▶ [Exercise objective] In the listing below, the lines starting at the line with "Collapse the Composants Windows tree node" and ending at the line with "Given: Go to the Congress section" are to be output verbatim. Images stay out of the copy.

▶ [Provided records]
== Segment start ==
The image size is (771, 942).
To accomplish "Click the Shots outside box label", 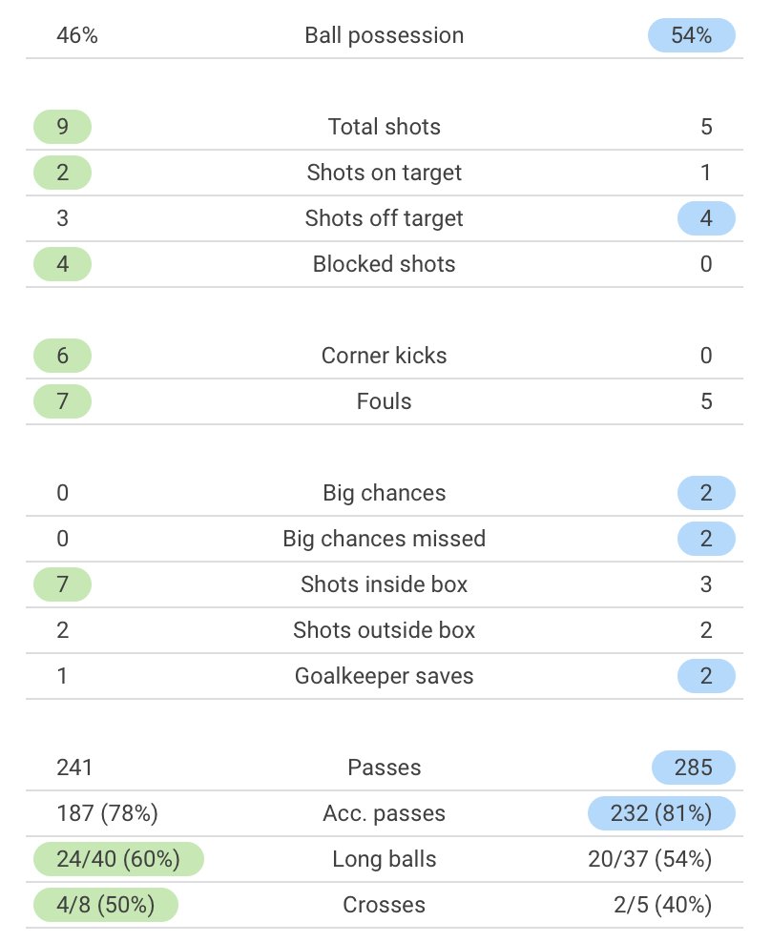I will click(x=385, y=630).
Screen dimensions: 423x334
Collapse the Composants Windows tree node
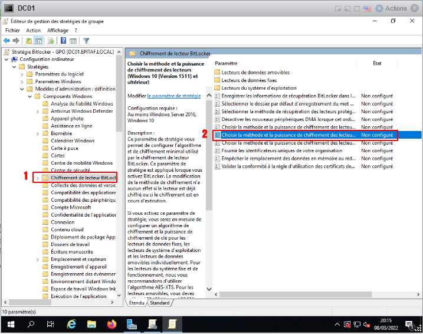point(30,96)
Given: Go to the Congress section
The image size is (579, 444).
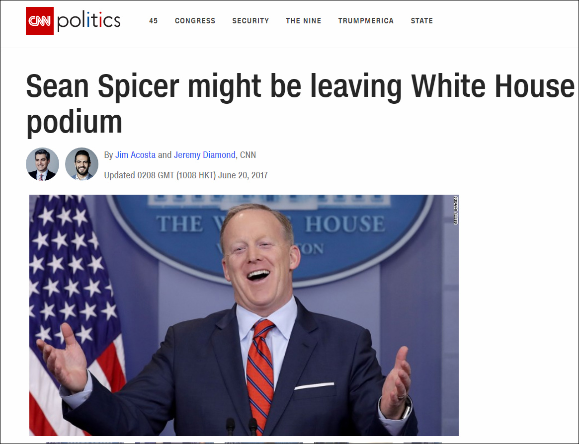Looking at the screenshot, I should pos(195,21).
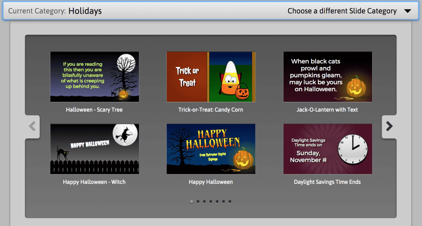Pick the Happy Halloween - Witch thumbnail
This screenshot has height=226, width=422.
coord(94,149)
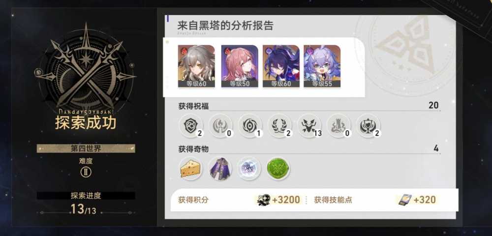Click the 第四世界 world banner
The width and height of the screenshot is (492, 236).
pos(86,148)
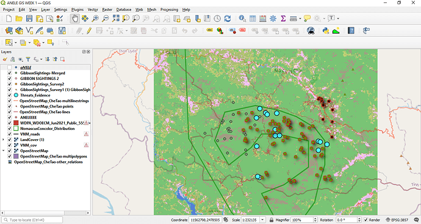421x224 pixels.
Task: Click the Save Project floppy icon
Action: [29, 18]

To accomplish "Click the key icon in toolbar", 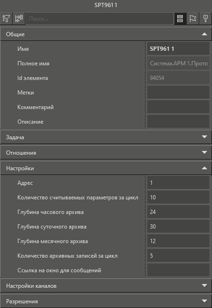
== Segment end ==
▶ [Expected output]
Collapse the Composants Windows tree node
point(30,96)
Given: Go to the Congress section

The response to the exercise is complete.